A more recent format based on the GPTQ optimization method but with mixed quantization levels. It achieves an average desired bitrate with smaller errors than GPTQ while keeping the same or similar bitrate. Can have a slightly higher VRAM usage but better inference speed and quality.
Other formats: HQQ, AQLM, EETQ, Marlin...
Among these formats, the most popular and widely used precisions are between 4 bits and 8 bits. While 8 bits has the best accuracy, 6 bits still keeps a lot of the smarts of the model without degrading the quality too much. And only below 4 bits of precision do we start to see a very high impact on most models, degrading their abilities considerably. While there are still use cases for models with lower bitrates than 4 bits, their quality can vary immensely on the models, optimization methods, and formats.
Inference & Quantized Models
Not all inference engines support all possible formats; some are highly specialized and optimized for specific formats, while others aim to generalize and support all kinds.

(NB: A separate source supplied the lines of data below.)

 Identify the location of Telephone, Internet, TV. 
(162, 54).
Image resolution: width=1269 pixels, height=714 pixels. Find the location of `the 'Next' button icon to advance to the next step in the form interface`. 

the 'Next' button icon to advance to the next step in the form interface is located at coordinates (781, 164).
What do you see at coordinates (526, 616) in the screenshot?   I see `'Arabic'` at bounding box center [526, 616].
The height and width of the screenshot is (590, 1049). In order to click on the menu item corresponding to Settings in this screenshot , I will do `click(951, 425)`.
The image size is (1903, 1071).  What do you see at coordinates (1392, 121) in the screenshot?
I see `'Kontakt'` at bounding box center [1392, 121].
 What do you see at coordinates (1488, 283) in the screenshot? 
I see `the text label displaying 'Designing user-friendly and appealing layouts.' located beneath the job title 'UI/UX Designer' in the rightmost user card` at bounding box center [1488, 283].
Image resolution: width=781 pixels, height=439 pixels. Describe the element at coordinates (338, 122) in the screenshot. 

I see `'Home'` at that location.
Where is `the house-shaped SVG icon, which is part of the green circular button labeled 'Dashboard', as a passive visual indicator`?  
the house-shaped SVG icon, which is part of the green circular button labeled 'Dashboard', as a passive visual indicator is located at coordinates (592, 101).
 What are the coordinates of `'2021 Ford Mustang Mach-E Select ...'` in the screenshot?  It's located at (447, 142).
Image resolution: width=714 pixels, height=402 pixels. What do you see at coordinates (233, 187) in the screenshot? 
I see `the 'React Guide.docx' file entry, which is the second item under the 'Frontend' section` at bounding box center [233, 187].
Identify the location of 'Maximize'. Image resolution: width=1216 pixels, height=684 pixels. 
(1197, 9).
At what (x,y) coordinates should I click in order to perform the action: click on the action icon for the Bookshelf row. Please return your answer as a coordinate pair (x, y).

Among these engines, we have:
- VLLM: One of the oldest and most standard engines, supporting GPTQ, AWQ, INT4, INT8, and FP8.
- Transformers: A popular library for running LLMs, supporting GPTQ, AWQ, bnb, EETQ, AQLM, torchao, HQQ, FP8 and more.
- Exllamav2: Mostly for GPTQ and EXLV2 formats.
- Text Generation Inference: A production ready inference and deployment library for large language models, supporting GPTQ, AWQ, bnb, EXL2, FP8, Marlin, Medusa (Faster Decoding) and more.
- llama.cpp/ollama: Good options for GGUF inference.
- Aphrodite: A big generalized engine for production with support for AWQ, Bitsandbytes, EXL2, GGUF, GPTQ, and many others.